======== DATASET EXCERPTS ========

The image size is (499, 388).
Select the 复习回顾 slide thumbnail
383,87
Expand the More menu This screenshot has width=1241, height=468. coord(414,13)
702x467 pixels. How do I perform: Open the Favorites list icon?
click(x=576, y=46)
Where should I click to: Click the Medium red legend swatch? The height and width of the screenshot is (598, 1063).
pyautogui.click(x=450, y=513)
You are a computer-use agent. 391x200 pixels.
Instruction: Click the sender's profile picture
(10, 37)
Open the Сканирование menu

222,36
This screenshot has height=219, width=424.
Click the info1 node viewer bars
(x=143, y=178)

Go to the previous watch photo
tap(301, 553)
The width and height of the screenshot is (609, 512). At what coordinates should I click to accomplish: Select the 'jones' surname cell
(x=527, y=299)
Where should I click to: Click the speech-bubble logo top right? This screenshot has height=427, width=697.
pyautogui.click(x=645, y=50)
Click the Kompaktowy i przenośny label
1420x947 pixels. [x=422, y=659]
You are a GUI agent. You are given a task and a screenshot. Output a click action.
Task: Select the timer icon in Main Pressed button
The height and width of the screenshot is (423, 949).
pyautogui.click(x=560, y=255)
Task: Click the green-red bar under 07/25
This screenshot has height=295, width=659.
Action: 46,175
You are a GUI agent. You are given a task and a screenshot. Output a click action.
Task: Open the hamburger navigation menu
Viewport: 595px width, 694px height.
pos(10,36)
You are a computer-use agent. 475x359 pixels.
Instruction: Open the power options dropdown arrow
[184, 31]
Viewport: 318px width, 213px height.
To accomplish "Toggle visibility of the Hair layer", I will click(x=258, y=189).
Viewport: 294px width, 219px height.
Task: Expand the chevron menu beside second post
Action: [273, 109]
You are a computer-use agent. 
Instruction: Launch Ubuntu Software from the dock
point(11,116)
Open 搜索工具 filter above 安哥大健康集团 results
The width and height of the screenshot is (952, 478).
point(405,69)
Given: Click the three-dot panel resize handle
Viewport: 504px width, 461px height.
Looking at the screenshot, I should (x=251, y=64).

========

■ WORK ITEM
Repeat all of the records exactly.

■ ANSWER BOX
The image size is (499, 388).
Select the 复习回顾 slide thumbnail
383,87
Expand the More menu This screenshot has width=1241, height=468. coord(414,13)
702x467 pixels. How do I perform: Open the Favorites list icon?
click(x=576, y=46)
Where should I click to: Click the Medium red legend swatch? The height and width of the screenshot is (598, 1063).
pyautogui.click(x=450, y=513)
You are a computer-use agent. 391x200 pixels.
Instruction: Click the sender's profile picture
(10, 37)
Open the Сканирование menu

222,36
This screenshot has height=219, width=424.
Click the info1 node viewer bars
(x=143, y=178)

Go to the previous watch photo
tap(301, 553)
The width and height of the screenshot is (609, 512). At what coordinates should I click to accomplish: Select the 'jones' surname cell
(x=527, y=299)
Where should I click to: Click the speech-bubble logo top right? This screenshot has height=427, width=697.
pyautogui.click(x=645, y=50)
Click the Kompaktowy i przenośny label
1420x947 pixels. [x=422, y=659]
You are a GUI agent. You are given a task and a screenshot. Output a click action.
Task: Select the timer icon in Main Pressed button
The height and width of the screenshot is (423, 949).
pyautogui.click(x=560, y=255)
Task: Click the green-red bar under 07/25
This screenshot has height=295, width=659.
Action: 46,175
You are a GUI agent. You are given a task and a screenshot. Output a click action.
Task: Open the hamburger navigation menu
Viewport: 595px width, 694px height.
pos(10,36)
You are a computer-use agent. 475x359 pixels.
Instruction: Open the power options dropdown arrow
[184, 31]
Viewport: 318px width, 213px height.
To accomplish "Toggle visibility of the Hair layer", I will click(x=258, y=189).
Viewport: 294px width, 219px height.
Task: Expand the chevron menu beside second post
Action: [273, 109]
You are a computer-use agent. 
Instruction: Launch Ubuntu Software from the dock
point(11,116)
Open 搜索工具 filter above 安哥大健康集团 results
The width and height of the screenshot is (952, 478).
point(405,69)
Given: Click the three-dot panel resize handle
Viewport: 504px width, 461px height.
Looking at the screenshot, I should (x=251, y=64).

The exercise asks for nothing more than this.